Recorded data =>
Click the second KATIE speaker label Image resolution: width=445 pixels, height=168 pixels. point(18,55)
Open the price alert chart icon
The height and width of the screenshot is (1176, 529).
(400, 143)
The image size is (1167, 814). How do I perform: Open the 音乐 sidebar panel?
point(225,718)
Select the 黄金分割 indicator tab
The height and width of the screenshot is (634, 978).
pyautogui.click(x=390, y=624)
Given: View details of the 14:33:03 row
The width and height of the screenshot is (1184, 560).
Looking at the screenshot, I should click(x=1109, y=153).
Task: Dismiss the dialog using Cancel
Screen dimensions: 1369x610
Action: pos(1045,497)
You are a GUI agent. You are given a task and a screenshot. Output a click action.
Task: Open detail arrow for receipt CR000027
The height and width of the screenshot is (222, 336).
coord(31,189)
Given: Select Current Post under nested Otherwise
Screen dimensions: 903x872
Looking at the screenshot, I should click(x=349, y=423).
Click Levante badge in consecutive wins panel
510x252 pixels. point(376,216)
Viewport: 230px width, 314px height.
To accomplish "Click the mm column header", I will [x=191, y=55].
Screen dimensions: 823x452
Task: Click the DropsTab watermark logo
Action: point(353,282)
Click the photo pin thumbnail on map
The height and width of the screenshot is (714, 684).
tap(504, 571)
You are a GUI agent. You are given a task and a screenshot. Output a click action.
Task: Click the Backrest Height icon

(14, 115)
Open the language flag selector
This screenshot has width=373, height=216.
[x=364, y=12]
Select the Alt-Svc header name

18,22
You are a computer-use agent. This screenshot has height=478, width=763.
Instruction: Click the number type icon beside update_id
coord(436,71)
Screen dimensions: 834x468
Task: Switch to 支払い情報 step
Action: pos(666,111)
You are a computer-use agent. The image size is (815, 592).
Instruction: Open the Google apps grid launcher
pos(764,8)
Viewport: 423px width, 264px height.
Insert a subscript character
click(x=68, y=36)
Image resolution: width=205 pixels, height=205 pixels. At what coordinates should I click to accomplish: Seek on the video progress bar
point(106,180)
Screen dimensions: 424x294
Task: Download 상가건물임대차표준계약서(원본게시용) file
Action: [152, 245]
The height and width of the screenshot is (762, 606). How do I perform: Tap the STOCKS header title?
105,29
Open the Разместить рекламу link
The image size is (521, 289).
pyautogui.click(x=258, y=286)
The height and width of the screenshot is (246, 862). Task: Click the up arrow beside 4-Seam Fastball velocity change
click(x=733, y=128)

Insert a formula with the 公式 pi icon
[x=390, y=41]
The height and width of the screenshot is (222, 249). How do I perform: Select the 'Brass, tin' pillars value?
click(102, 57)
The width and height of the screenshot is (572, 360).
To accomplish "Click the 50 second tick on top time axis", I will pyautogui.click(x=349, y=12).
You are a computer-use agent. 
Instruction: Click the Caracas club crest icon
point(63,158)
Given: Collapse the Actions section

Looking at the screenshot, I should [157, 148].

To do =>
Reply with an exact transcription of the material above.

Written answer =>
Click the second KATIE speaker label Image resolution: width=445 pixels, height=168 pixels. point(18,55)
Open the price alert chart icon
The height and width of the screenshot is (1176, 529).
(400, 143)
The image size is (1167, 814). How do I perform: Open the 音乐 sidebar panel?
point(225,718)
Select the 黄金分割 indicator tab
The height and width of the screenshot is (634, 978).
pyautogui.click(x=390, y=624)
Given: View details of the 14:33:03 row
The width and height of the screenshot is (1184, 560).
Looking at the screenshot, I should click(x=1109, y=153).
Task: Dismiss the dialog using Cancel
Screen dimensions: 1369x610
Action: pos(1045,497)
You are a GUI agent. You are given a task and a screenshot. Output a click action.
Task: Open detail arrow for receipt CR000027
The height and width of the screenshot is (222, 336).
coord(31,189)
Given: Select Current Post under nested Otherwise
Screen dimensions: 903x872
Looking at the screenshot, I should click(x=349, y=423).
Click Levante badge in consecutive wins panel
510x252 pixels. point(376,216)
Viewport: 230px width, 314px height.
To accomplish "Click the mm column header", I will [x=191, y=55].
Screen dimensions: 823x452
Task: Click the DropsTab watermark logo
Action: point(353,282)
Click the photo pin thumbnail on map
The height and width of the screenshot is (714, 684).
tap(504, 571)
You are a GUI agent. You are given a task and a screenshot. Output a click action.
Task: Click the Backrest Height icon

(14, 115)
Open the language flag selector
This screenshot has width=373, height=216.
[x=364, y=12]
Select the Alt-Svc header name

18,22
You are a computer-use agent. This screenshot has height=478, width=763.
Instruction: Click the number type icon beside update_id
coord(436,71)
Screen dimensions: 834x468
Task: Switch to 支払い情報 step
Action: pos(666,111)
You are a computer-use agent. The image size is (815, 592).
Instruction: Open the Google apps grid launcher
pos(764,8)
Viewport: 423px width, 264px height.
Insert a subscript character
click(x=68, y=36)
Image resolution: width=205 pixels, height=205 pixels. At what coordinates should I click to accomplish: Seek on the video progress bar
point(106,180)
Screen dimensions: 424x294
Task: Download 상가건물임대차표준계약서(원본게시용) file
Action: [152, 245]
The height and width of the screenshot is (762, 606). How do I perform: Tap the STOCKS header title?
105,29
Open the Разместить рекламу link
The image size is (521, 289).
pyautogui.click(x=258, y=286)
The height and width of the screenshot is (246, 862). Task: Click the up arrow beside 4-Seam Fastball velocity change
click(x=733, y=128)

Insert a formula with the 公式 pi icon
[x=390, y=41]
The height and width of the screenshot is (222, 249). How do I perform: Select the 'Brass, tin' pillars value?
click(102, 57)
The width and height of the screenshot is (572, 360).
To accomplish "Click the 50 second tick on top time axis", I will pyautogui.click(x=349, y=12).
You are a computer-use agent. 
Instruction: Click the Caracas club crest icon
point(63,158)
Given: Collapse the Actions section

Looking at the screenshot, I should [157, 148].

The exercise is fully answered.